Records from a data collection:
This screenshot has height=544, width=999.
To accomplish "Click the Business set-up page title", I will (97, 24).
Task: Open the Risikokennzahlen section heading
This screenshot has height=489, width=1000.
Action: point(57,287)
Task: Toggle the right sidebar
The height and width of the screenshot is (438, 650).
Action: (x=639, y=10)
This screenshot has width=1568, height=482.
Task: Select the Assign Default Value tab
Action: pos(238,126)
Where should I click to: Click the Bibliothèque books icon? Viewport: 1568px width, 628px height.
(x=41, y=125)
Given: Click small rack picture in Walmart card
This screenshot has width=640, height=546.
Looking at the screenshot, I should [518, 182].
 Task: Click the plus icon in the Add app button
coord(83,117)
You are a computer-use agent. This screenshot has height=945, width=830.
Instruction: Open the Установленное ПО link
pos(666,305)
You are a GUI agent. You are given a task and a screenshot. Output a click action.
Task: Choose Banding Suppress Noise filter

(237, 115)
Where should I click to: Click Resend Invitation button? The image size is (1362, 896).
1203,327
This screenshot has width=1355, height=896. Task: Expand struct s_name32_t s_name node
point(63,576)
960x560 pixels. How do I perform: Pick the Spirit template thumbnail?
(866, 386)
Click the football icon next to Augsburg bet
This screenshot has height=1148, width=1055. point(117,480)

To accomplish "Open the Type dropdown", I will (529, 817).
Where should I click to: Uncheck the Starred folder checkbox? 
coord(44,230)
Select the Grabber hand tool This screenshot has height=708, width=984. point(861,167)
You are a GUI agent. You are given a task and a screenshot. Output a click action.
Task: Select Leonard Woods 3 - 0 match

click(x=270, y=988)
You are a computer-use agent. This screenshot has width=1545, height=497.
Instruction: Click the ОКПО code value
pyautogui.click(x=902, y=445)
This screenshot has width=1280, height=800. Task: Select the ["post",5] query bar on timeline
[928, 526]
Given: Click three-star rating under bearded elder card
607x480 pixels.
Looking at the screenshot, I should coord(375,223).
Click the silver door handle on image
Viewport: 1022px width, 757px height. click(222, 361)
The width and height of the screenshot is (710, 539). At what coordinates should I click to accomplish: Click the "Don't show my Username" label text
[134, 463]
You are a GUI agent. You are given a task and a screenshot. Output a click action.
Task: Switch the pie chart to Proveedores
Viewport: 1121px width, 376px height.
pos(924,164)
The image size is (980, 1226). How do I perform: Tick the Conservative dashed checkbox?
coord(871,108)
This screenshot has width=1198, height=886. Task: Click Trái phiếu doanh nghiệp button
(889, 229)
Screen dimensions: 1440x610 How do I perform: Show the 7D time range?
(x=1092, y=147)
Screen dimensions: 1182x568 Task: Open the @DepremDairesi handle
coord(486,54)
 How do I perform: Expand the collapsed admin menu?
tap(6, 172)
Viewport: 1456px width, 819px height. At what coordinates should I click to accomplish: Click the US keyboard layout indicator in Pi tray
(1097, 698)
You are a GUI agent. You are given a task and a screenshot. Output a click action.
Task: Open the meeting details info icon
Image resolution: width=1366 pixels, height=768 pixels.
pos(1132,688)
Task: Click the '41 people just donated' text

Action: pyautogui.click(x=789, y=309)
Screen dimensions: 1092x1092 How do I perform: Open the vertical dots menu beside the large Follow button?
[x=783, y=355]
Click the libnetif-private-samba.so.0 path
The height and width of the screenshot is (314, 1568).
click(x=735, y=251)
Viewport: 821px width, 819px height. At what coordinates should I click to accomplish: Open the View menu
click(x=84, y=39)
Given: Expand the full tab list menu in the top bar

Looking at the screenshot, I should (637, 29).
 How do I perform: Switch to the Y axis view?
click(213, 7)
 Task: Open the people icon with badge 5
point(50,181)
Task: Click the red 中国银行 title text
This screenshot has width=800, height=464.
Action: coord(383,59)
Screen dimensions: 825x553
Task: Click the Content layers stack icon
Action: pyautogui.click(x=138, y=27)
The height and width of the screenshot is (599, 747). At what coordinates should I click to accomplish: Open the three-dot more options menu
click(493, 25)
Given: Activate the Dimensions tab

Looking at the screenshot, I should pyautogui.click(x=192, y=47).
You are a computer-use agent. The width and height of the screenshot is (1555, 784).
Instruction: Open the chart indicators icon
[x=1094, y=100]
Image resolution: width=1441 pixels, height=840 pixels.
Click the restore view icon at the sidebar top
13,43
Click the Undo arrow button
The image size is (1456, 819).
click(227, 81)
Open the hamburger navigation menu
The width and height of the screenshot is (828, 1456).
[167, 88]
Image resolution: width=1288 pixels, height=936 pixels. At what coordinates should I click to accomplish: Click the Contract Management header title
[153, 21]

:: THE TASK ::
Rewrite the records above, replacing each instance of "Instruction" with "Command" and leaving everything else unchanged.

:: RESPONSE TO THIS EXERCISE ::
This screenshot has height=544, width=999.
To accomplish "Click the Business set-up page title", I will (97, 24).
Task: Open the Risikokennzahlen section heading
This screenshot has height=489, width=1000.
Action: point(57,287)
Task: Toggle the right sidebar
The height and width of the screenshot is (438, 650).
Action: (x=639, y=10)
This screenshot has width=1568, height=482.
Task: Select the Assign Default Value tab
Action: pos(238,126)
Where should I click to: Click the Bibliothèque books icon? Viewport: 1568px width, 628px height.
(x=41, y=125)
Given: Click small rack picture in Walmart card
This screenshot has width=640, height=546.
Looking at the screenshot, I should [518, 182].
 Task: Click the plus icon in the Add app button
coord(83,117)
You are a computer-use agent. This screenshot has height=945, width=830.
Command: Open the Установленное ПО link
pos(666,305)
You are a GUI agent. You are given a task and a screenshot. Output a click action.
Task: Choose Banding Suppress Noise filter

(237, 115)
Where should I click to: Click Resend Invitation button? The image size is (1362, 896).
1203,327
This screenshot has width=1355, height=896. Task: Expand struct s_name32_t s_name node
point(63,576)
960x560 pixels. How do I perform: Pick the Spirit template thumbnail?
(866, 386)
Click the football icon next to Augsburg bet
This screenshot has height=1148, width=1055. point(117,480)

To accomplish "Open the Type dropdown", I will (529, 817).
Where should I click to: Uncheck the Starred folder checkbox? 
coord(44,230)
Select the Grabber hand tool This screenshot has height=708, width=984. point(861,167)
You are a GUI agent. You are given a task and a screenshot. Output a click action.
Task: Select Leonard Woods 3 - 0 match

click(x=270, y=988)
You are a computer-use agent. This screenshot has width=1545, height=497.
Command: Click the ОКПО code value
pyautogui.click(x=902, y=445)
This screenshot has width=1280, height=800. Task: Select the ["post",5] query bar on timeline
[928, 526]
Given: Click three-star rating under bearded elder card
607x480 pixels.
Looking at the screenshot, I should coord(375,223).
Click the silver door handle on image
Viewport: 1022px width, 757px height. click(222, 361)
The width and height of the screenshot is (710, 539). At what coordinates should I click to accomplish: Click the "Don't show my Username" label text
[134, 463]
You are a GUI agent. You are given a task and a screenshot. Output a click action.
Task: Switch the pie chart to Proveedores
Viewport: 1121px width, 376px height.
pos(924,164)
The image size is (980, 1226). How do I perform: Tick the Conservative dashed checkbox?
coord(871,108)
This screenshot has width=1198, height=886. Task: Click Trái phiếu doanh nghiệp button
(889, 229)
Screen dimensions: 1440x610 How do I perform: Show the 7D time range?
(x=1092, y=147)
Screen dimensions: 1182x568 Task: Open the @DepremDairesi handle
coord(486,54)
 How do I perform: Expand the collapsed admin menu?
tap(6, 172)
Viewport: 1456px width, 819px height. At what coordinates should I click to accomplish: Click the US keyboard layout indicator in Pi tray
(1097, 698)
You are a GUI agent. You are given a task and a screenshot. Output a click action.
Task: Open the meeting details info icon
Image resolution: width=1366 pixels, height=768 pixels.
pos(1132,688)
Task: Click the '41 people just donated' text

Action: pyautogui.click(x=789, y=309)
Screen dimensions: 1092x1092 How do I perform: Open the vertical dots menu beside the large Follow button?
[x=783, y=355]
Click the libnetif-private-samba.so.0 path
The height and width of the screenshot is (314, 1568).
click(x=735, y=251)
Viewport: 821px width, 819px height. At what coordinates should I click to accomplish: Open the View menu
click(x=84, y=39)
Given: Expand the full tab list menu in the top bar

Looking at the screenshot, I should (637, 29).
 How do I perform: Switch to the Y axis view?
click(213, 7)
 Task: Open the people icon with badge 5
point(50,181)
Task: Click the red 中国银行 title text
This screenshot has width=800, height=464.
Action: coord(383,59)
Screen dimensions: 825x553
Task: Click the Content layers stack icon
Action: pyautogui.click(x=138, y=27)
The height and width of the screenshot is (599, 747). At what coordinates should I click to accomplish: Open the three-dot more options menu
click(493, 25)
Given: Activate the Dimensions tab

Looking at the screenshot, I should pyautogui.click(x=192, y=47).
You are a computer-use agent. The width and height of the screenshot is (1555, 784).
Command: Open the chart indicators icon
[x=1094, y=100]
Image resolution: width=1441 pixels, height=840 pixels.
Click the restore view icon at the sidebar top
13,43
Click the Undo arrow button
The image size is (1456, 819).
click(227, 81)
Open the hamburger navigation menu
The width and height of the screenshot is (828, 1456).
[167, 88]
Image resolution: width=1288 pixels, height=936 pixels. At what coordinates should I click to accomplish: Click the Contract Management header title
[153, 21]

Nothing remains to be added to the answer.